Schlepper in Wien nach Katastrophe im Mittelmeer verurteilt
Auch das qualvolle Ableben der Ertrunkenen wurde dem 27-Jährigen nicht zugerechnet. Für das Gericht bestand jedoch kein Zweifel, dass der Mann in die Organisation der todbringenden Schlepperfahrt eingebunden war und Kontakt zu Landsleuten hatte, die für ihre Angehörigen für deren Überfahrt von Libyen nach Europa bezahlt hatten. Zusätzlich war er an zwei weiteren Schleppungen beteiligt. Die über ihn verhängte Strafe ist nicht rechtskräftig. Während Verteidiger Wissam Barbar das Urteil akzeptierte, gab der Staatsanwalt vorerst keine Erklärung ab.
Einem mitangeklagten zweiten Syrer war demgegenüber eine Beteiligung an der tödlichen Schlepperfahrt nicht nachweisbar. Der von Verteidiger Peter Philipp vertretene 29-Jährige wurde von zentralen Anklagefaktum freigesprochen. Für fünf weitere Fakten erhielt er - nicht rechtskräftig - acht Monate bedingt.
Gegenstand der Verhandlung war in erster Linie eine Tragödie, die sich im Sommer 2023 im Mittelmeer ereignet hatte. 750 Menschen befanden sich auf einem Fischerkutter, der in Libyen aufgebrochen war und am 14. Juni 2023 vor der griechischen Küste sank. Von den Passagieren überlebten nur 104 das Unglück. Bei den Überlebenden handelte es sich ausschließlich um Männer. Sämtliche Frauen und Kinder an Bord dürften im Nass ertrunken sein. Nur 79 Leichen konnten von der griechischen Küstenwache geborgen werden.

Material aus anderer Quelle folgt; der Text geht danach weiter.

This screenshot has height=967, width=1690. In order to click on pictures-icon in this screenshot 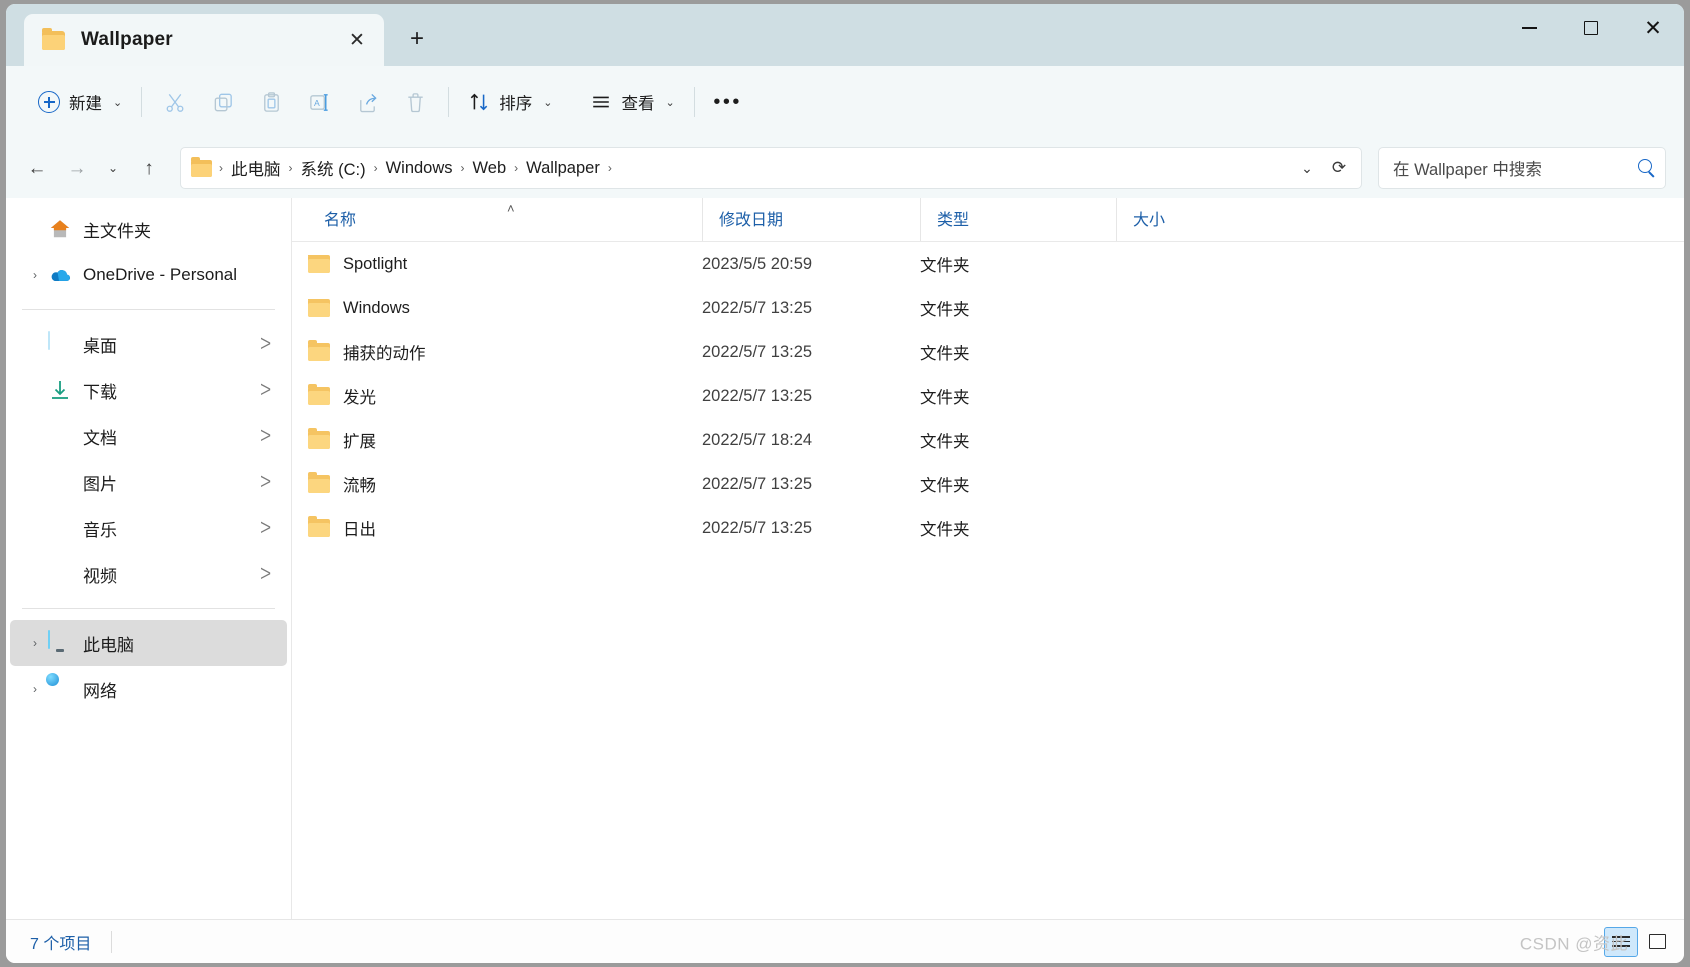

Die beiden Angeklagten sollen einer länderübergreifenden kriminellen Vereinigung angehört haben, die darauf angelegt war, syrischen Staatsangehörigen die illegale Einreise in die EU zu ermöglichen. In Bezug auf das Schiffsunglück soll der Jüngere fünf Landsleuten einen Platz auf dem Kutter verschafft haben. Für einen jungen Syrer, der vom Libanon aus über Libyen nach Europa wollte, hatte sein in Wien lebender Onkel 21.000 Euro ausgelegt. Das Geld soll an übergeordnete Mitglieder der kriminellen Organisation weitergeleitet worden sein.
Geschleppte "in qualvollen Zustand versetzt"
Laut Anklage wurden die Geschleppten "während der Beförderung längere Zeit hindurch in einen qualvollen Zustand versetzt". Bevor es an Bord ging, wurden die Menschen mehrere Tage in einem Stall in der libyschen Wüste untergebracht, wo es weder Nahrung noch Wasser gab. Auf dem Fischerkutter soll es während der tagelangen Überfahrt weder Wasser noch Essen gegeben haben. Die Geflüchteten konnten auch nicht schlafen, "da sie das Boot für Lenkungsmanöver mangels Ruder mit ihrem eigenen Körpergewicht ausbalancieren mussten", so die Anklage.
Letztlich kippte der mit Menschen völlig überfüllte Kutter. Von den fünf Menschen, für deren Schicksal der in erster Instanz schuldig erkannte 27-Jährige mitverantwortlich war, überlebte einer.
Zusammenfassung
- Ein 27-jähriger Syrer wurde am Wiener Landesgericht zu 34 Monaten Haft verurteilt, weil er an der Organisation einer tödlichen Schlepperfahrt beteiligt war, bei der im Juni 2023 vor der griechischen Küste von 750 Geflüchteten nur 104 überlebten.
- Dem Angeklagten wurde zugutegehalten, nichts von den lebensgefährlichen Umständen gewusst zu haben, dennoch war er laut Gericht für die Schleppung von fünf Personen mitverantwortlich, von denen nur einer überlebte.
- Für einen Platz auf dem überfüllten Kutter wurden bis zu 21.000 Euro bezahlt, das Urteil ist nicht rechtskräftig und ein zweiter Angeklagter wurde vom Hauptvorwurf freigesprochen, erhielt aber acht Monate bedingt für andere Delikte.